Algo más. En el relato de la Biblia acerca de la creación del hombre, el autor tiene varios enfoques que no debemos perder de vista. El hombre tuvo un comienzo en el tiempo, es una creatura. Dios, «en el principio», lo creó. Sólo Dios no tuvo principio.

El hombre fue formado «de la tierra». El origen del hombre viene de Dios, quien pudo servirse de la materia para formarlo. Nada entonces de intentar «divinizar» al hombre. Sólo Dios es divino. Es el «Alfarero» quien va dando figura al barro. No es el hombre el que «crea» a Dios.

El Génesis también nos narra que Dios «sopló su aliento de vida en las narices del hombre» (2, 7). En determinado momento, Dios infunde vida al hombre –a la materia–. Dios, por tanto, es el autor de la vida.

A su «imagen y semejanza»

El hombre es descrito como imagen de Dios. Dios es Espíritu; no se trata aquí de una «imagen física» de Dios. Se refiere el autor a la «personalidad» que Dios le concede al hombre, distinto de los animales, el cosmos y las plantas.

En la antigüedad, cuando el rey no podía llegar a algún lugar, se llevaba su «imagen» y se la colocaba en un lugar destacado para indicar la presencia espiritual del rey. El hombre, en el pensamiento de la Biblia, es la «imagen de Dios»: hace las veces de Dios aquí en la tierra. El Nuevo Testamento los presenta al hombre como «administrador» de los talentos que se le confiaron para que los multiplique. No somos dueños del universo, sino simplemente «administradores» a quienes un día se nos pedirá cuentas de los talentos que se le confiaron. «Endiosarse» es olvidarse que se es «administrador», para pretender quedarse con la propiedad «ajena».

El hombre, como imagen de Dios, no es una simple metáfora, sino una realidad de largo alcance. Quiere decir que todo hombre lleva «algo de Dios» dentro de sí. También el borracho, el drogadicto y el asesino. También nuestro enemigo más acérrimo. Lo bueno que hagamos a los demás, se lo estamos haciendo a Dios:

En verdad les digo que cuanto hicieron a unos de estos hermanos míos más pequeños, a mí me lo hicieron (Mt 25, 40).

Dios no creó al hombre para que fuese su «esclavo», sino su hijo. Le entregó un bello escenario para que pudiera realizarse en plenitud aquí en la tierra y llegara a la eternidad dichosa. Como muestra de que somos hijos de Dios, se nos ha dado la experiencia del Espíritu Santo que, dentro de nosotros, clama a Dios:

Pues no recibieron un espíritu de esclavos para recaer en el temor; antes bien, recibieron un espíritu de hijos adoptivos que nos hace exclamar: ¡Abbá, Padre! El Espíritu mismo se une a nuestro espíritu para dar testimonio de que somos hijos de Dios (Rm 8, 15–16).

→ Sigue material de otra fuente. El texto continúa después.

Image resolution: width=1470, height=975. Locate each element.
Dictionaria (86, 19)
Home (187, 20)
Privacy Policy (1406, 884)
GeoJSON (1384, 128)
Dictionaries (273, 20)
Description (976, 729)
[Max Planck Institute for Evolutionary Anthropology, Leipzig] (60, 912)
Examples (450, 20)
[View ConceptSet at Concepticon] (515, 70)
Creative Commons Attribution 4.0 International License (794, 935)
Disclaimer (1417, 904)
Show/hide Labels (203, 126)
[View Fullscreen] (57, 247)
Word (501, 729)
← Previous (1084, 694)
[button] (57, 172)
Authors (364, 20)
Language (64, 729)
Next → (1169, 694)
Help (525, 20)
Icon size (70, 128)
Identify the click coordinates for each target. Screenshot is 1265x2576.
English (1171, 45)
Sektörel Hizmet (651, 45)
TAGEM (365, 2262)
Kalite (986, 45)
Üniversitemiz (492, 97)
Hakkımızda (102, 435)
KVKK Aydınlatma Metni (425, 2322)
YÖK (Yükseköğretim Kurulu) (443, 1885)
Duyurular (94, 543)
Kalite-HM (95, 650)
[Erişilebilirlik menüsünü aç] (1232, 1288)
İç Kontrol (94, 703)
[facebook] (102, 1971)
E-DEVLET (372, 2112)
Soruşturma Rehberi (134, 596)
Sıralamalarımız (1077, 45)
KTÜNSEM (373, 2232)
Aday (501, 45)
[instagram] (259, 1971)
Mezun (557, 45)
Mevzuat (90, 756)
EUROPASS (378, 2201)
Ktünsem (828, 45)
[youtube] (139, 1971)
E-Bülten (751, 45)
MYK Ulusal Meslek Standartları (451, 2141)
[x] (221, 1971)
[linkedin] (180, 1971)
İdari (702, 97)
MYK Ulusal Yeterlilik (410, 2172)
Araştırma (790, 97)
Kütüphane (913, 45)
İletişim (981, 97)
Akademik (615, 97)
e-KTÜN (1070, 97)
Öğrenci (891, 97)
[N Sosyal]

Vivamos, entonces, como verdaderos hijos de Dios, y no como esclavos. Es así que cumpliremos el designio de Dios de reproducir la imagen de su Hijo, Jesucristo:

Pues a los que de antemano conoció, también los predestinó a reproducir la imagen de su Hijo, para que fuera él el primogénito entre muchos hermanos... (Rm 8, 29).

El hombre: cuerpo y alma

La persona humana, creada a imagen de Dios, es un ser a la vez corporal y espiritual. El relato bíblico expresa esta realidad con un lenguaje simbólico cuando afirma que «Dios formó al hombre con polvo del suelo e insufló en sus narices aliento de vida y resultó el hombre un ser viviente» (Gn 2, 7). Por tanto, el hombre en su totalidad es querido por Dios (Cat. Nº 362).

A veces se acostumbra a distinguir entre alma y espíritu. Así S. Pablo ruega para que nuestro «ser entero, el espíritu, el alma y el cuerpo» sea conservado sin mancha hasta la venida del Señor (1 Ts 5, 23). La Iglesia enseña que esta distinción no introduce una dualidad en el alma. «Espíritu» significa que el hombre está ordenado desde su creación a su fin sobrenatural, y que su alma es capaz de ser elevada gratuitamente a la comunión con Dios  (Cat. Nº 367).

Cuestionario

  1. ¿Qué significa para mi vida decir: «Creo en Dios Padre»?

  2. Comparte por escrito un breve testimonio en el que hayas experimentado el sentir a Dios como todopoderoso

  3. ¿De qué forma Dios se ha manifestado en tu vida como Creador?

  4. ¿Qué acciones del hombre lo convierten más en «esclavo» que en «hijo de Dios»?